* _Exercise description_: Please repeat each entry. Match every word exactly.

* _Dataset entries_:
★ ★ ★ ★ ★

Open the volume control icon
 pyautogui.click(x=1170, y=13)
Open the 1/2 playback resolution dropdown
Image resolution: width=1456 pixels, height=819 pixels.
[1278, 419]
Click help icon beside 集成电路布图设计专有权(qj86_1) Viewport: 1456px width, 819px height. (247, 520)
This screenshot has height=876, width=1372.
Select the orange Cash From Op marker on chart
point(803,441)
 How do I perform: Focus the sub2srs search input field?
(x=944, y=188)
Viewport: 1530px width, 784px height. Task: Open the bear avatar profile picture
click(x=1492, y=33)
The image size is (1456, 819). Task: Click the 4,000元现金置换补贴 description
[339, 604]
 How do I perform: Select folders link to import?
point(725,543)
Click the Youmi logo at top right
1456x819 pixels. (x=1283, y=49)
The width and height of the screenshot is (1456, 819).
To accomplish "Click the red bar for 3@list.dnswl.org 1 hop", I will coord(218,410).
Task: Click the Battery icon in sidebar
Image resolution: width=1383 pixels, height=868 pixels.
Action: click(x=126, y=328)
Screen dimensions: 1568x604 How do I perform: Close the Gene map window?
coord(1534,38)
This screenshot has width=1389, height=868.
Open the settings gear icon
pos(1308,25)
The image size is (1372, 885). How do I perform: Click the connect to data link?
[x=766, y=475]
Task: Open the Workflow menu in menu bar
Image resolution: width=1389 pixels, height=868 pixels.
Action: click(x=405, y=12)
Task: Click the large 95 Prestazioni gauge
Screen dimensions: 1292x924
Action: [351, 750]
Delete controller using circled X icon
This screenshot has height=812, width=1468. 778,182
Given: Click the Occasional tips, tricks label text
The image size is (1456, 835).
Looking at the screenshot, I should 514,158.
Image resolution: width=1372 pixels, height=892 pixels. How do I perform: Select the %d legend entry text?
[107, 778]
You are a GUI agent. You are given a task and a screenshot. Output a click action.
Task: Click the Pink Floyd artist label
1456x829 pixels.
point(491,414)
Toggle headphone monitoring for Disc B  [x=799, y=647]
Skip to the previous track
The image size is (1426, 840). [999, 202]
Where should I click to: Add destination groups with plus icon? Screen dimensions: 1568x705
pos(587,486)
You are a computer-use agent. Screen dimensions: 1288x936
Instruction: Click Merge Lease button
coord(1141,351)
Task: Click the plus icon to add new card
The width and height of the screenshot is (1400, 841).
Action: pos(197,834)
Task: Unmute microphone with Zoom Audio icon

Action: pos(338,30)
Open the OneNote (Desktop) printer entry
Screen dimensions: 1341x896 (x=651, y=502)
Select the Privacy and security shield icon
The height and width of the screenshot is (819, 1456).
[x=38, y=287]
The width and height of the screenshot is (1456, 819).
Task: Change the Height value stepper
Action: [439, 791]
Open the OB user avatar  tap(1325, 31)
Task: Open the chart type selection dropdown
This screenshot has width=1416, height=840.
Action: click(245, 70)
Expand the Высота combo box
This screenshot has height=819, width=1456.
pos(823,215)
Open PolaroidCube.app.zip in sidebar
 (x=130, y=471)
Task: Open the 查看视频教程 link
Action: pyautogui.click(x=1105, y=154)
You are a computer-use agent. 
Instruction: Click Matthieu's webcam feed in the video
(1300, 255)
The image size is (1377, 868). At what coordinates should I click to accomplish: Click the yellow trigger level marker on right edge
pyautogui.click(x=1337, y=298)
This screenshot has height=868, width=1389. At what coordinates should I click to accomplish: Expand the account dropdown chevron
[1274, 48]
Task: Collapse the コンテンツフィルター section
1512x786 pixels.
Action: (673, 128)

★ ★ ★ ★ ★

* _Solution to this problem_:
Open the volume control icon
 pyautogui.click(x=1170, y=13)
Open the 1/2 playback resolution dropdown
Image resolution: width=1456 pixels, height=819 pixels.
[1278, 419]
Click help icon beside 集成电路布图设计专有权(qj86_1) Viewport: 1456px width, 819px height. (247, 520)
This screenshot has height=876, width=1372.
Select the orange Cash From Op marker on chart
point(803,441)
 How do I perform: Focus the sub2srs search input field?
(x=944, y=188)
Viewport: 1530px width, 784px height. Task: Open the bear avatar profile picture
click(x=1492, y=33)
The image size is (1456, 819). Task: Click the 4,000元现金置换补贴 description
[339, 604]
 How do I perform: Select folders link to import?
point(725,543)
Click the Youmi logo at top right
1456x819 pixels. (x=1283, y=49)
The width and height of the screenshot is (1456, 819).
To accomplish "Click the red bar for 3@list.dnswl.org 1 hop", I will coord(218,410).
Task: Click the Battery icon in sidebar
Image resolution: width=1383 pixels, height=868 pixels.
Action: click(x=126, y=328)
Screen dimensions: 1568x604 How do I perform: Close the Gene map window?
coord(1534,38)
This screenshot has width=1389, height=868.
Open the settings gear icon
pos(1308,25)
The image size is (1372, 885). How do I perform: Click the connect to data link?
[x=766, y=475]
Task: Open the Workflow menu in menu bar
Image resolution: width=1389 pixels, height=868 pixels.
Action: click(x=405, y=12)
Task: Click the large 95 Prestazioni gauge
Screen dimensions: 1292x924
Action: [351, 750]
Delete controller using circled X icon
This screenshot has height=812, width=1468. 778,182
Given: Click the Occasional tips, tricks label text
The image size is (1456, 835).
Looking at the screenshot, I should 514,158.
Image resolution: width=1372 pixels, height=892 pixels. How do I perform: Select the %d legend entry text?
[107, 778]
You are a GUI agent. You are given a task and a screenshot. Output a click action.
Task: Click the Pink Floyd artist label
1456x829 pixels.
point(491,414)
Toggle headphone monitoring for Disc B  [x=799, y=647]
Skip to the previous track
The image size is (1426, 840). [999, 202]
Where should I click to: Add destination groups with plus icon? Screen dimensions: 1568x705
pos(587,486)
You are a computer-use agent. Screen dimensions: 1288x936
Instruction: Click Merge Lease button
coord(1141,351)
Task: Click the plus icon to add new card
The width and height of the screenshot is (1400, 841).
Action: pos(197,834)
Task: Unmute microphone with Zoom Audio icon

Action: pos(338,30)
Open the OneNote (Desktop) printer entry
Screen dimensions: 1341x896 (x=651, y=502)
Select the Privacy and security shield icon
The height and width of the screenshot is (819, 1456).
[x=38, y=287]
The width and height of the screenshot is (1456, 819).
Task: Change the Height value stepper
Action: [439, 791]
Open the OB user avatar  tap(1325, 31)
Task: Open the chart type selection dropdown
This screenshot has width=1416, height=840.
Action: click(245, 70)
Expand the Высота combo box
This screenshot has height=819, width=1456.
pos(823,215)
Open PolaroidCube.app.zip in sidebar
 (x=130, y=471)
Task: Open the 查看视频教程 link
Action: pyautogui.click(x=1105, y=154)
You are a computer-use agent. 
Instruction: Click Matthieu's webcam feed in the video
(1300, 255)
The image size is (1377, 868). At what coordinates should I click to accomplish: Click the yellow trigger level marker on right edge
pyautogui.click(x=1337, y=298)
This screenshot has height=868, width=1389. At what coordinates should I click to accomplish: Expand the account dropdown chevron
[1274, 48]
Task: Collapse the コンテンツフィルター section
1512x786 pixels.
Action: (673, 128)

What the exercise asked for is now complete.